**Tarefas do exercício:**
#1 Liste todos os lugares que o relato menciona por nome próprio.
#2 Atualize, por favor, o trecho do relato que vai de "O chofer vendo" até "fosse uma ambulância.", trocando "chofer" por "motorista".

**Texto fornecido:**
##########

Olhando para o lado oposto, vi táxis parados, e dirigindo-me a um deles, pedi para levar-me imediatamente a um hospital, talvez ao Einstein, que estaria próximo. Estávamos em uma travessa da avenida Cidade Jardim!

O chofer vendo a situação, procurou atender ao meu pedido e saiu em velocidade. Telefonei à minha mulher contando o ocorrido, pedindo a ela para dirigir-se ao PS do Einstein, nosso conhecido.

Como a dor cada vez se mostrava pior, comecei propositalmente a tossir, a tossir forte, conforme orientação conhecida, de revistas populares.

Como o trânsito não estava tão intenso, o chofer do táxi corria a solta, chegou a atravessar alguns sinais no amarelo, buzinando fortemente, como se fosse uma ambulância.
Iniciamos o cruzamento do rio Pinheiros sobre a ponte da Cidade Jardim, em velocidade, quando foi percebida a presença de uma blitz da PM, fechando o trânsito, parando os carros em fila única, onde vários guardas pediam os documentos e faziam o teste do bafômetro.

Nesta hora, eu tossia e suava frio intensamente, recostado no banco traseiro, vendo a situação, implorando ao chofer que fosse em frente e não parasse. Um guarda no meio da ponte ergueu seu braço, um sinal para parar e encostar, mas o chofer abriu sua janela e gritou ao guarda, que estava levando um doente que não passava bem, para o Einstein.

O guarda veio, olhou no banco traseiro do carro, eu com as mãos no peito, olhar estatelado, tossindo, mas ele disse: 

- Não queira bancar o engraçadinho, o espertinho! Percebi que vinham veloz e para despistar, combinaram deste cara aí atrás, fingir-se doente! Esta é a desculpa, o teatrinho mais comum e esfarrapado que usam, mas não somos bobos, temos experiência! Documentos e espere para lhe trazer o bafômetro.

##########

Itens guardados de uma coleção
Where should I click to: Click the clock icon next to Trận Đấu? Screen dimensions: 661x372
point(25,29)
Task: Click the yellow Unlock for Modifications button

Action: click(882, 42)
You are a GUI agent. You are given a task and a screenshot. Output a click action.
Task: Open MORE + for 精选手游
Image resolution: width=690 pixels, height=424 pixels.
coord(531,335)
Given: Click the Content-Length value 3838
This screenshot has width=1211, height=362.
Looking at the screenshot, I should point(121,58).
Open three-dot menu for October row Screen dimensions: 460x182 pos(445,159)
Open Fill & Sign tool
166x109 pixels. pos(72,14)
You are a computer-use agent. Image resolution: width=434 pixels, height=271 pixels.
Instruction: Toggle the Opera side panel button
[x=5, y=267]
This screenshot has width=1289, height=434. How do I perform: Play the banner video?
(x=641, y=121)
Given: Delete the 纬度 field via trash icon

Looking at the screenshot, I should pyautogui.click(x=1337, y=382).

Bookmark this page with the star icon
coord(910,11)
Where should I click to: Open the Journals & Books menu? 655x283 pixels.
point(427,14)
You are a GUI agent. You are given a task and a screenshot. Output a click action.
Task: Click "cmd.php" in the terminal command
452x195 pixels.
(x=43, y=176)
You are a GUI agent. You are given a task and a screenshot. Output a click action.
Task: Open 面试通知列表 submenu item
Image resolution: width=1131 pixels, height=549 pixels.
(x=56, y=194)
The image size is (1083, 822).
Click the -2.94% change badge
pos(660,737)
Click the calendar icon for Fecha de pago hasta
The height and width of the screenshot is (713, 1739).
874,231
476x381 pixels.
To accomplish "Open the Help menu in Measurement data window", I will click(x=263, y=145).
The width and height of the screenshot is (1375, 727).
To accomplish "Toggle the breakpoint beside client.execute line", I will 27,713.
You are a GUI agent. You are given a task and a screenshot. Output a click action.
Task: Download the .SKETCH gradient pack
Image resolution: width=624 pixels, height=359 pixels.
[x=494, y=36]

##########

**Respostas por tarefa:**
#1
- o Einstein
- a avenida Cidade Jardim
- o rio Pinheiros
- a ponte da Cidade Jardim

#2
O motorista vendo a situação, procurou atender ao meu pedido e saiu em velocidade. Telefonei à minha mulher contando o ocorrido, pedindo a ela para dirigir-se ao PS do Einstein, nosso conhecido.

Como a dor cada vez se mostrava pior, comecei propositalmente a tossir, a tossir forte, conforme orientação conhecida, de revistas populares.

Como o trânsito não estava tão intenso, o motorista do táxi corria a solta, chegou a atravessar alguns sinais no amarelo, buzinando fortemente, como se fosse uma ambulância.